Dalmatian dog with stick in mouth roaming on a trail
Pick.Click.Give. carries a Great Dane-sized chunk of Alaska SPCA’s budget as the organization’s single largest fundraising stream. About 800 PFD filers donate $40,000 annually.

RLTheis | Envato

“All of our Pick.Click.Give. money is funneled to Bean’s Café, and it is used for operations in terms of food and supplies,” she says. “We never use donor dollars for administration fees. All of that money goes directly to feeding people, 100 percent.”

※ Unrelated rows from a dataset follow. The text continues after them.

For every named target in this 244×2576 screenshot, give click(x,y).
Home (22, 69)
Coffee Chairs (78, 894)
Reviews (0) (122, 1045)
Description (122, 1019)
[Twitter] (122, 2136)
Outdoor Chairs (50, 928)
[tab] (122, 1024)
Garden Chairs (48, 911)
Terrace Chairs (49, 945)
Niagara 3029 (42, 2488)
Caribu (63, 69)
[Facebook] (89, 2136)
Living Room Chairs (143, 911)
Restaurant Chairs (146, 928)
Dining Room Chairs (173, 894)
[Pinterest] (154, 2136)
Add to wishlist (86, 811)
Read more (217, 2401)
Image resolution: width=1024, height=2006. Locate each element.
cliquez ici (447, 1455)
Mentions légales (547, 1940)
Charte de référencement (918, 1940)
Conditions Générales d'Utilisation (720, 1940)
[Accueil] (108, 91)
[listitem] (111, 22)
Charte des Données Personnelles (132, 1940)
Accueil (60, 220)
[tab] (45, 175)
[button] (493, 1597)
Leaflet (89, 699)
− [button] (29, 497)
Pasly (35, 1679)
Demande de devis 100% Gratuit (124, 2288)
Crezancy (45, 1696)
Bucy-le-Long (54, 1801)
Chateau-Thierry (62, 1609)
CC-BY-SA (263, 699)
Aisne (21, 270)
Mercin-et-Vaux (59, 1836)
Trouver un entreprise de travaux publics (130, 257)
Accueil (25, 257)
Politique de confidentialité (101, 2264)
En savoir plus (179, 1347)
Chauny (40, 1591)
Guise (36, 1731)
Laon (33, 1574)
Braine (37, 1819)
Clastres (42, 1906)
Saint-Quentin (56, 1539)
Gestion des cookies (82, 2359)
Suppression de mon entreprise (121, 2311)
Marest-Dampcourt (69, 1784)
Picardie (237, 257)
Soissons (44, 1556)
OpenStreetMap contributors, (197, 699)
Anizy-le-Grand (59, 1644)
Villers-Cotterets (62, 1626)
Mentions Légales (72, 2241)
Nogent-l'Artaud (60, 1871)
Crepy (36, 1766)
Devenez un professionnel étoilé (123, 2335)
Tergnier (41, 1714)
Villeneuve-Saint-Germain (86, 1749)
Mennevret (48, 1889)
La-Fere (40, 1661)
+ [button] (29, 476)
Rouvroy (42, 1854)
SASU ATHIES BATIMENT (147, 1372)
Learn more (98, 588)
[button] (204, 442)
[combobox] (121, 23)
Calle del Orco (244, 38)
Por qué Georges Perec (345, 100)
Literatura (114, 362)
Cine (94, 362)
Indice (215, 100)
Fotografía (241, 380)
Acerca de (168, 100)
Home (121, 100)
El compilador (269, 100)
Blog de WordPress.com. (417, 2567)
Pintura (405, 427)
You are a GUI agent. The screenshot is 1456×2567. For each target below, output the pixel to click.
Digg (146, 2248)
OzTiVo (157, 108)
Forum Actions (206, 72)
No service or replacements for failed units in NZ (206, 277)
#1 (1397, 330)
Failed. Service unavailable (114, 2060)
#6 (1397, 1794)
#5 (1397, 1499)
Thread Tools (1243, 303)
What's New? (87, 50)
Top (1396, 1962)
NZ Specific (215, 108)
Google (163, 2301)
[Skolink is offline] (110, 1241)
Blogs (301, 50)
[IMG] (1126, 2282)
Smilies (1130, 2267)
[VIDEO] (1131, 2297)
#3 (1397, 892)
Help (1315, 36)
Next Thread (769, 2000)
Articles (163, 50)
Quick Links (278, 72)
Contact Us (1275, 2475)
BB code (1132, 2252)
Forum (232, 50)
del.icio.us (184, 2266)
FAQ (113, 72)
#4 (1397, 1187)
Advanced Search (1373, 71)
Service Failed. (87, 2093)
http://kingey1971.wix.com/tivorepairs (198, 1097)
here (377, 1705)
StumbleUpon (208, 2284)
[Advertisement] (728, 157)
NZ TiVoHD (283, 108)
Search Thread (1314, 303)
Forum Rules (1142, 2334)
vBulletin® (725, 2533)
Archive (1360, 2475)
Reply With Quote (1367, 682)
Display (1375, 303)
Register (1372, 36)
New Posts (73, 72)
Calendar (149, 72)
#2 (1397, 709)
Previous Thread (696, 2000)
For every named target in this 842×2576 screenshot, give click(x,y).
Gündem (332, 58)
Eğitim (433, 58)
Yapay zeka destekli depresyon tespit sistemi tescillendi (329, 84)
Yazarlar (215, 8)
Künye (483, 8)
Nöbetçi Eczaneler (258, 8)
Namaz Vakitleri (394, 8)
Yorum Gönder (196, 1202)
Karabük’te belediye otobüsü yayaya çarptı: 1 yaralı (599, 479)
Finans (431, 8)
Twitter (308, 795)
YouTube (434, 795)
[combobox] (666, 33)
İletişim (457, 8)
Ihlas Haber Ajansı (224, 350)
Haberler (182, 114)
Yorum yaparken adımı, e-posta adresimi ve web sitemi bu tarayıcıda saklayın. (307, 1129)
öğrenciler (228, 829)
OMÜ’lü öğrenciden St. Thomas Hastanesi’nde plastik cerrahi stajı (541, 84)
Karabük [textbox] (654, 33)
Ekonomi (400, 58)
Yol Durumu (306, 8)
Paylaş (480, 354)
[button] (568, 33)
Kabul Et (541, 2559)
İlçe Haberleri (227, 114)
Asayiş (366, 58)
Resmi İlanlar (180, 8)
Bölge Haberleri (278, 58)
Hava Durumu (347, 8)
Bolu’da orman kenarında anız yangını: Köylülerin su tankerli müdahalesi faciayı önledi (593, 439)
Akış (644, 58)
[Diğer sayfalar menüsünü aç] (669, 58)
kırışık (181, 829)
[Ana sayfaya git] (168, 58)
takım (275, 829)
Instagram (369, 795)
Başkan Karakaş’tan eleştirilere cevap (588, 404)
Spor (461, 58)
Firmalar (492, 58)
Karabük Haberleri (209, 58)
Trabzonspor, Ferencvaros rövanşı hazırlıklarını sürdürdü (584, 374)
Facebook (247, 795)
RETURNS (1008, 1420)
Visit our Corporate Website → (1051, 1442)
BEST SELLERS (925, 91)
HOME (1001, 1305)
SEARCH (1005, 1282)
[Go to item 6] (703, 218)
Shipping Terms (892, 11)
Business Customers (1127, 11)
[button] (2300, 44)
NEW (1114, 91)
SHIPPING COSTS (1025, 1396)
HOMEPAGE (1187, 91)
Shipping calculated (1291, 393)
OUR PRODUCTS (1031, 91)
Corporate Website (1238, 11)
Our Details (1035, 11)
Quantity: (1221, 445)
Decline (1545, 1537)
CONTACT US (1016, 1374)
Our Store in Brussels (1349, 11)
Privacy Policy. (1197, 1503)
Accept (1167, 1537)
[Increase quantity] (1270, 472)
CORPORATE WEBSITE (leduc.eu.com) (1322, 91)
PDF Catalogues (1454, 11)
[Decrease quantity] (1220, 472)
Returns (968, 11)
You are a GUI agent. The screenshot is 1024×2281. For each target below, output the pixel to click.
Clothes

For the Alaska SPCA, Pick.Click.Give. is the organization’s single largest fundraiser; more than 800 annual donors help raise $40,000 annually on average, says Executive Director Kelly Donnelly.

“We spend about $50,000 each year on shelter pet care,” she says. “Each pet that gets adopted out costs us about $1,440. Pick.Click.Give. picks up the lion’s share of those expenses, so it’s not an overstatement to say that it changes the lives of pets who come through our doors.”

Room to Grow
Pick.Click.Give. donations have benefits beyond directly supporting nonprofit organizations. Donations remain in the community, which directly benefits the local economy, Rosenberg says, and the program is helping to build the next generation of philanthropists.

“Many parents use Pick.Click.Give to teach their children about charitable giving, and a good percentage of our donors are young people,” she says.

And there is room for growth: out of approximately 625,000 PFD applicants last year, less than 4 percent donated any portion at all, as little as the $25 minimum increment. Its best year, in both monies raised and the number of individual donors, was 2015, when 33,421 Alaskans contributed slightly more than $3.22 million, according to Alaska DOR statistics.

In an average year, 24,356 individual donors pledge roughly $2.33 million. The average donation per individual is $103.86, with an average gift of $60.78 to nonprofits.

“[This year] being the exception so far, the higher the PFD doesn’t necessarily mean more in individual gives, but more individuals give,” Lavoie explains. “So we have more participation [in higher PFD years], but those that are participating with a large PFD don’t necessarily give as much as in the lower years.”

Through fluctuating PFD payouts, a statewide economic recession, and the COVID-19 pandemic, the program has proved stronger than statewide giving campaigns the coalition researched almost twenty years ago.

“Interestingly, those other statewide programs we researched in the early days, they don’t exist anymore,” Wolf says. “So Pick.Click.Give. has staying power that is unprecedented. It’s weathered all the economic storms, low PFDs and high PFDs, all the things.”